Exercise goal =
Please retype every entry as written, and keep the pictures out.

The data =
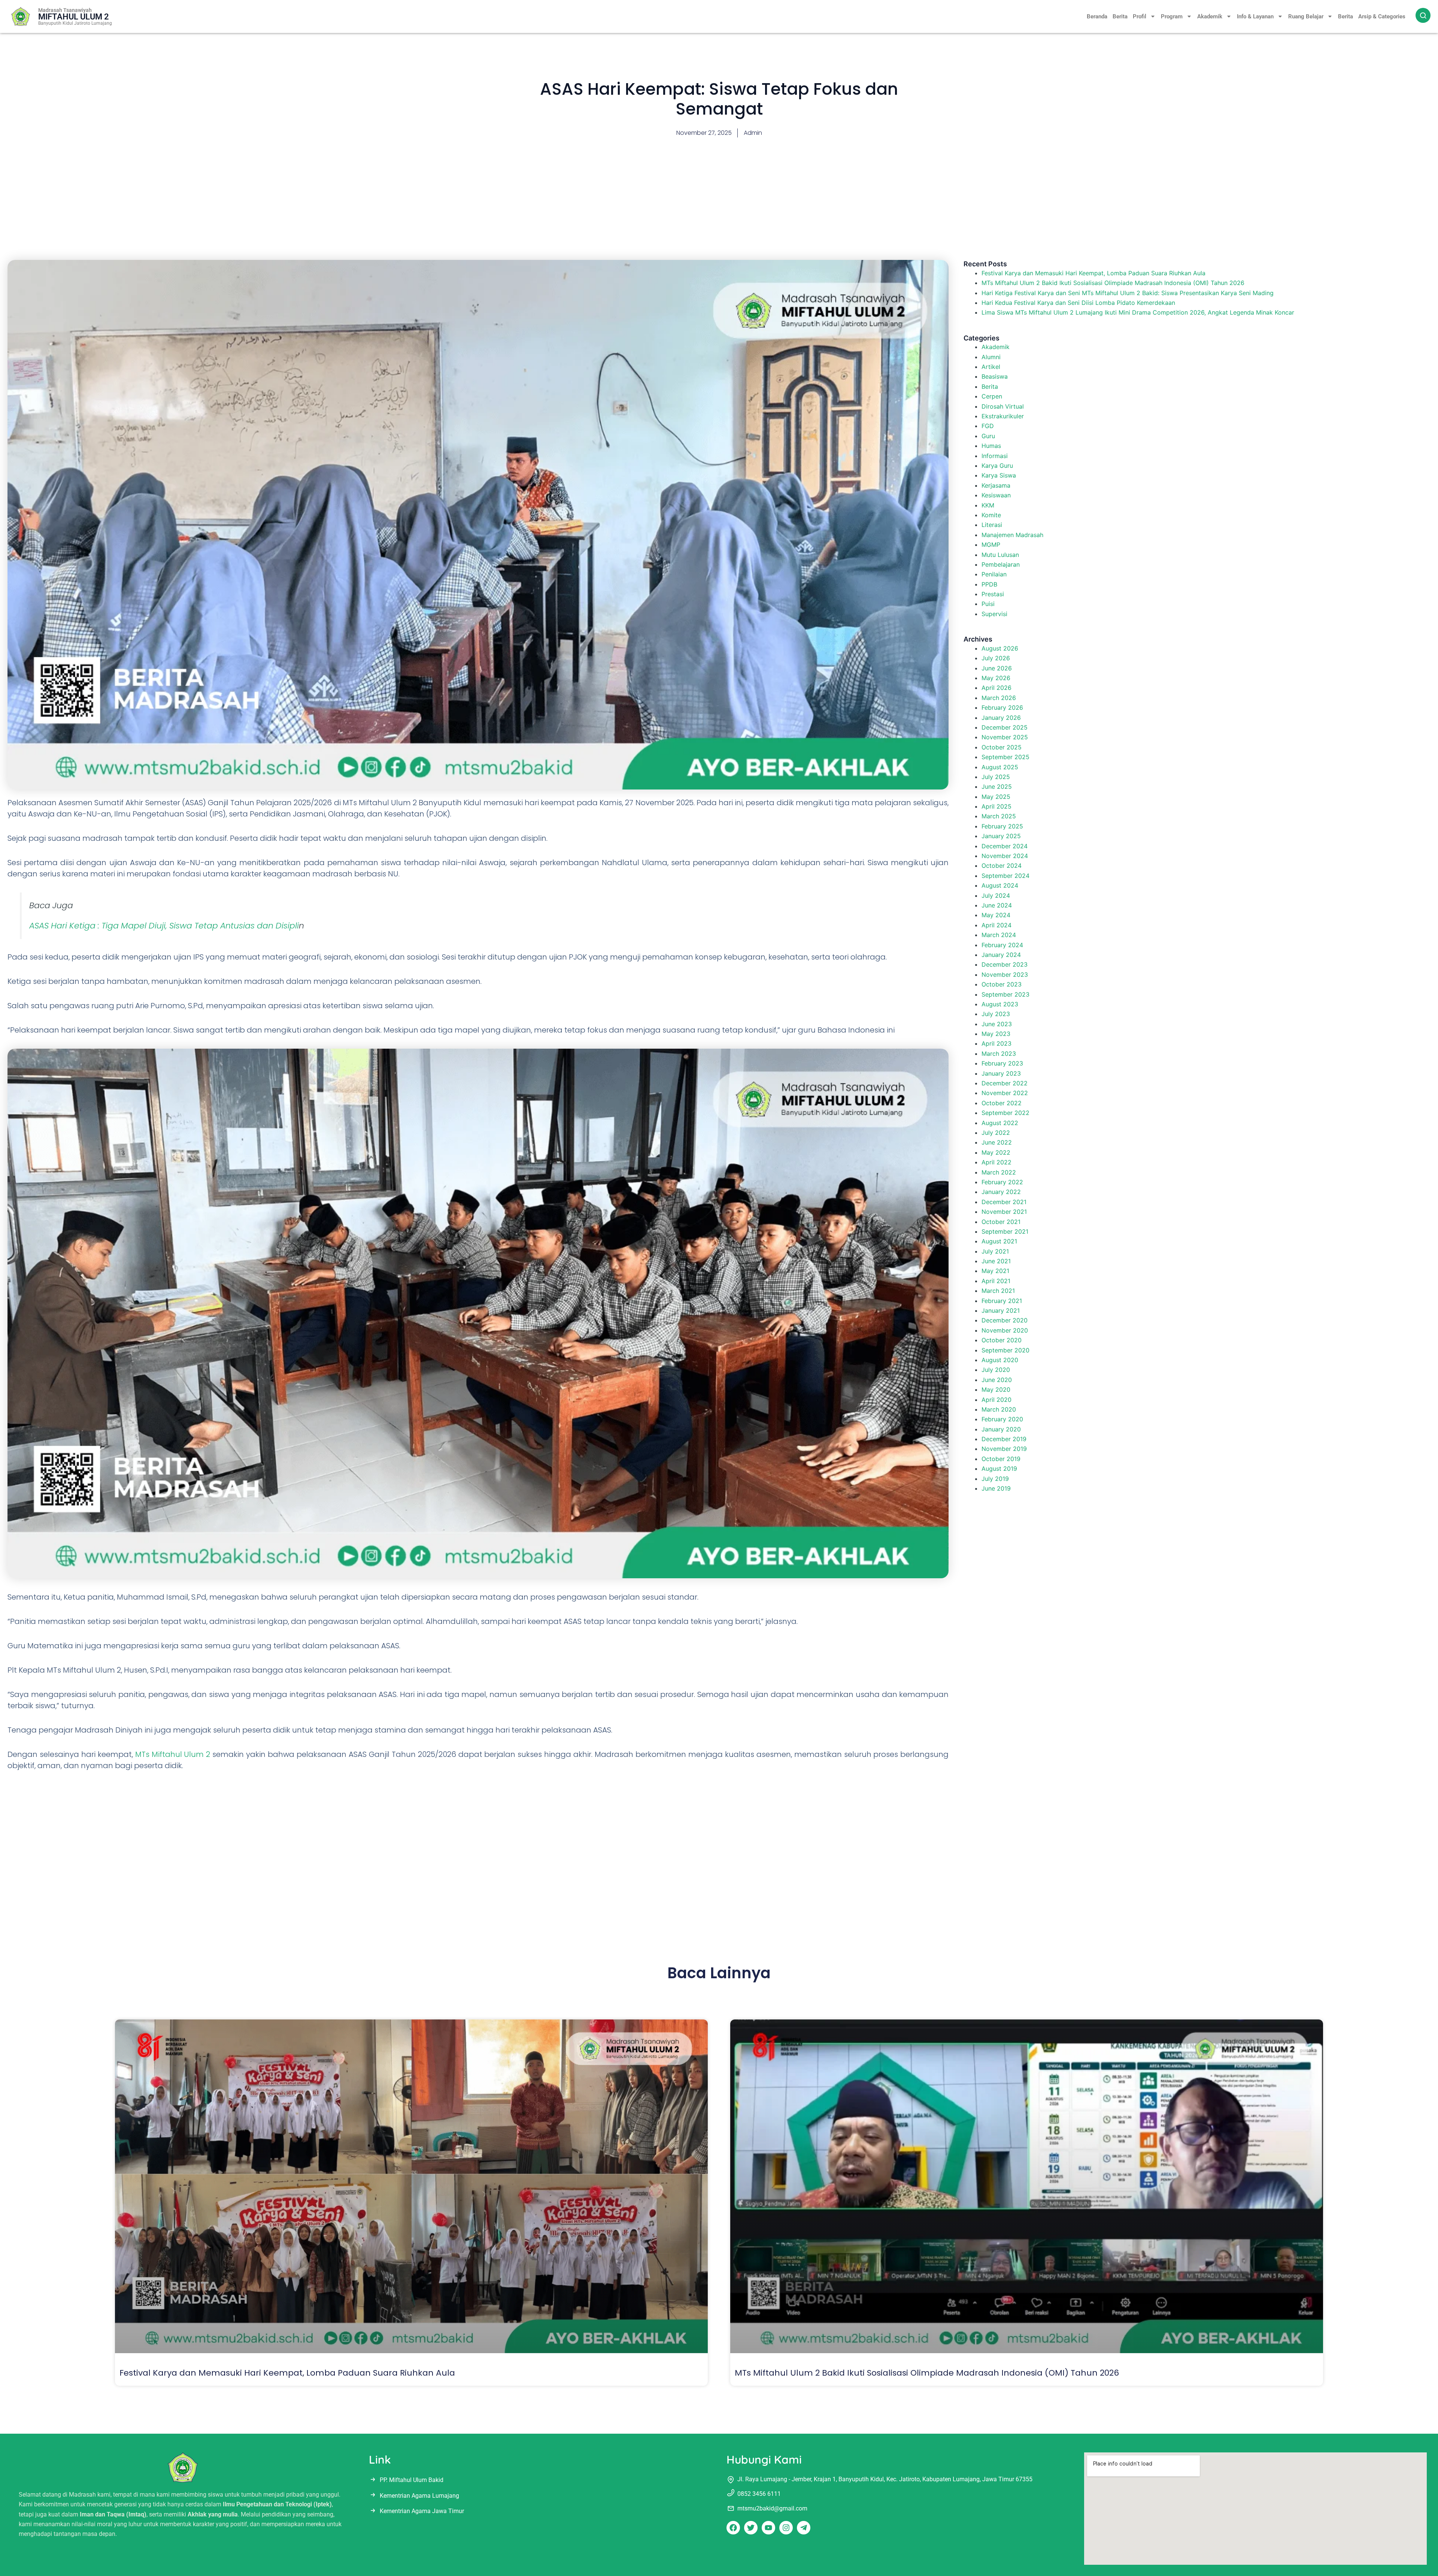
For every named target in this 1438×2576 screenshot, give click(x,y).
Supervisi (994, 614)
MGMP (991, 544)
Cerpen (992, 396)
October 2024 (1002, 865)
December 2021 (1004, 1202)
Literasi (992, 524)
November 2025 (1005, 737)
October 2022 (1002, 1103)
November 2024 (1005, 856)
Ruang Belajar (1305, 16)
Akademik (1209, 16)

Solution to this task =
For every named target in this 1438×2576 screenshot, give click(x,y).
Supervisi (994, 614)
MGMP (991, 544)
Cerpen (992, 396)
October 2024 (1002, 865)
December 2021 (1004, 1202)
Literasi (992, 524)
November 2025 (1005, 737)
October 2022 (1002, 1103)
November 2024 (1005, 856)
Ruang Belajar (1305, 16)
Akademik (1209, 16)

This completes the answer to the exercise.